確かに、修験者らしい目の前の烏天狗と他の烏天狗は、あきらかに纏う色が違いました。そして、身の動きも、人のそれとは違いました。
「じ、次郎は、少し疲れておるのです……天狗様は確かに、目の前の方おひとり……」
次郎法師は、視線を床に落としながら、兄弟子達にそう話しました。何だかその方が良い気がしたからでした。
「我々は大丈夫だか、次郎はおなご、無理もない。天狗様、今日はもう休ませて頂けると有難いのですが」
次郎法師を心配そうに見つめた兄弟子達は、烏天狗にそうお願いをしました。
「では皆々様はここでお休み下さいませ。次郎法師様は、離れを別に用意してあります、どうぞ此方へ……」
高下駄をカラカラと鳴らしながら、烏天狗は、次郎法師を案内するべく歩き出したのでした。
*
暫く歩いて行くと、小さな建屋が現れました。
「此方に、着替えやその他を用意してございます。あと…中にとある武家より預かりし童がおりますが、お気になさらず。では、明朝」
烏天狗はそう言うと、もうそこに姿はありませんでした。
「武家より預かりし童………?」
次郎法師は、思わず亀之丞の事を思い浮かべていました。
高鳴る心臓の音と、手に汗を滲ませながら、戸口に手をかけた次郎法師は、一気にそれを開け放ったのでした。
「だれじゃ!!」
中には、小さな女の童がいて、突然の来客に驚くと、身を縮めながら大声で泣き出してしまいました。
「違ったか………」
次郎法師は、少しがっかりしながらも、まずは泣き出してしまったこの童の警戒心を取るべく、にっこりと満面の笑顔を向けました。
とにもかくにも、今夜からここで共に寝泊まりするのであらば、仲良くなっておかねばなりません。
「す、すまぬ、すまぬ……驚かせて悪かった。井伊家の龍潭寺より参った次郎じゃ。暫し、宜しく頼みますぞ」
「じ、次郎……?ひっくひっく、お、おなごなのに??」
「おなごである事を今は捨てておるのじゃ。して、そなたの名は?」
「ひっくひっく、ひ、秀子……」
「秀子か……そうか………秀子…………」
すると次の瞬間、次郎法師の両目からは、止めどなく涙が溢れ始めました。
「これは一体どうした事か………勝手に、勝手に私まで涙が………きっと、長旅で疲れてるのだ、すまぬ………すまぬ…………」
次郎法師は、その場に崩れる様に座り込むと、顔を両手で覆いました。
いくら泣き止もうとしても、止める事が出来ません。それは自分でありながら、別の人間が流している涙にすら感じられました。
次の瞬間、
次郎法師は何かを思い出したように顔をあげると、ゆっくりと大声で泣き続ける、秀子の方を見ました。
自分は生まれる前は、浅井の人間で、確か六角に嫁いだ身であった………
そして目の前で泣くこの秀子は、その時、流行り病で亡くなった娘……
気づけば、大声で泣き続ける秀子に、流れる涙を拭う事すら忘れて、次郎法師は近づいていくと、強く強く抱きしめていました。

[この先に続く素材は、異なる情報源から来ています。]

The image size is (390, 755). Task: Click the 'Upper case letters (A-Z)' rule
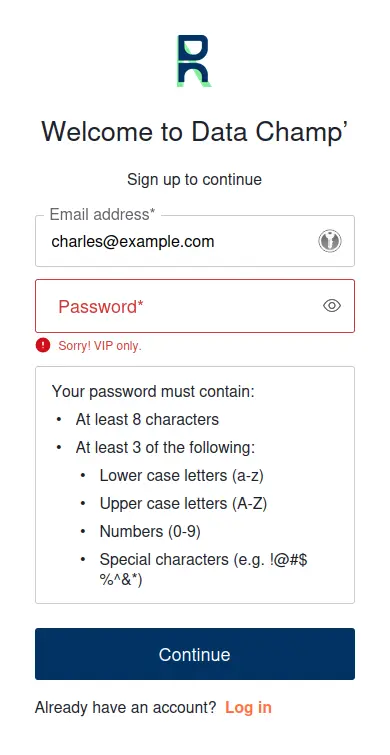coord(183,504)
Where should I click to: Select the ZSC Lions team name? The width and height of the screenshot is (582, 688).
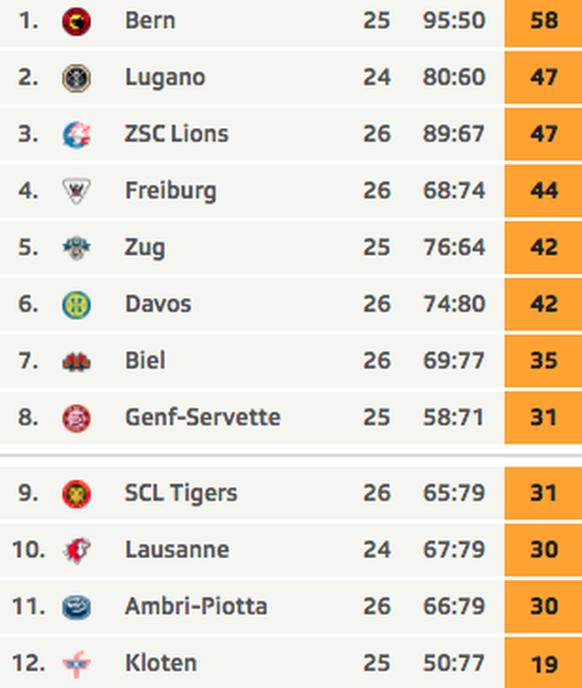click(176, 133)
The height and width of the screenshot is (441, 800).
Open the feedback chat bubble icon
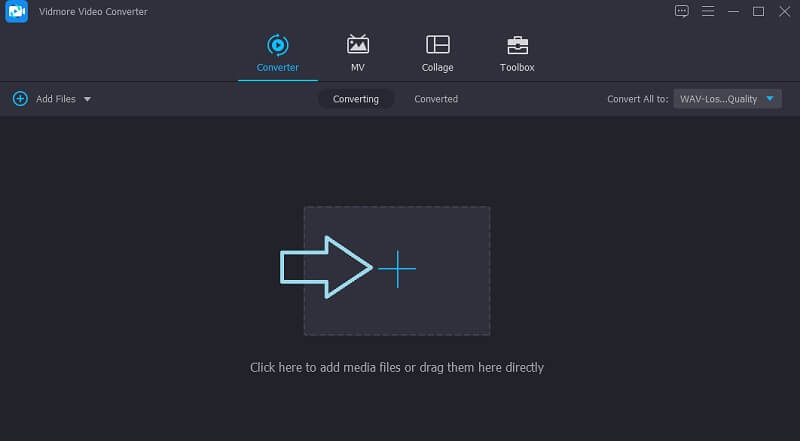pos(682,11)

それはもはや言葉にならない感情で、自分でもどうする事も出来ない気持ちでありました。
「母(はは)様………」
泣きじゃくりながら秀子は、気づけば次郎法師の事を、そう呼んでいたのでした。
*
それから次郎法師と兄弟子達は、度々鳳来寺を訪れては、修行を重ねました。
鳳来山の空気がそうさせるのか、次郎法師は訪れる度に、兄弟子達には視えぬ世界が、どんどん視える様になっていきました。
そして、それは秀子も同じでした。
次郎法師は、秀子も自分と同じ癖を持つ毛色の持ち主なのだと、何もかも御仏の導きなのだと、そう思わずにはいられませんでした。

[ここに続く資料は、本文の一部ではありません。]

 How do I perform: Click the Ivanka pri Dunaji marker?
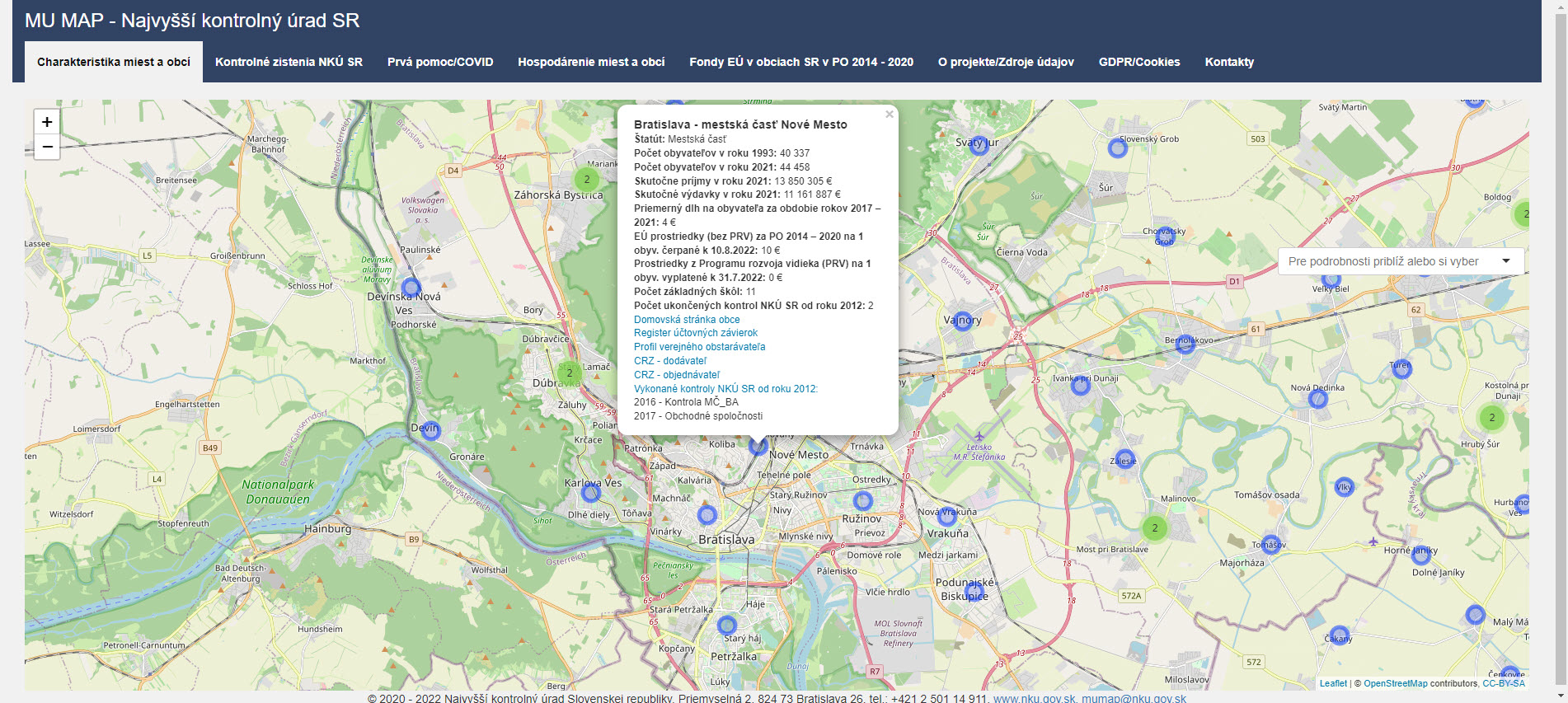[1080, 385]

そして秀子も成長していく中で、次郎法師の事は母様と呼び、更に懐いていったのでした。
*
1555年
小野政直が没した翌年。
20歳になった亀之丞が、井伊谷へ突如戻ってきました。
亀之丞は、今川家への帰参も許され、あとは、次郎法師を還俗させ、晴れて夫婦になれば井伊家は安泰、そう誰もが思っていました。
*
「困った………」
次郎法師の父、井伊直盛は戻ってきた亀之丞を前にし、両手で頭を抱えていました。
「長きに渡り井伊に戻る事叶わず、本当に申し訳ございませんでした。これからは、井伊の為、力を尽くす所存でございます」
「亀之丞、して、その隣の姫は……」
「娘の、高瀬にございます」
「あぁ………」
直盛は大きな溜息をつくと、更に右手で顔を覆い項垂れてしまいました。
亀之丞の話では15になった時、松源寺と松岡家の強い薦めで、代官塩沢氏の娘と結婚。息子と娘をもうけ、今回の井伊家に戻るにあたり、息子は嫁の実家に預け、娘だけ連れ帰ったとの事でした。
「娘も預けてくればよかったものを……」
直盛はつい、次郎法師の事を思う親心から本音を漏らしてしまうと、慌てて口を抑えました。
「いや、責めてるわけではないのだぞ?井伊に戻れる確証もなかったのだ、それだけ松岡家の方々が大事にしてくれていた証。そこは感謝してもしきれぬ。ただ……ひよのに何と言えばよいのだ………」
「心配はいりませぬ、父上」
すると、声と同時にいきなり障子が開かれると、次郎法師が入ってきたのでした。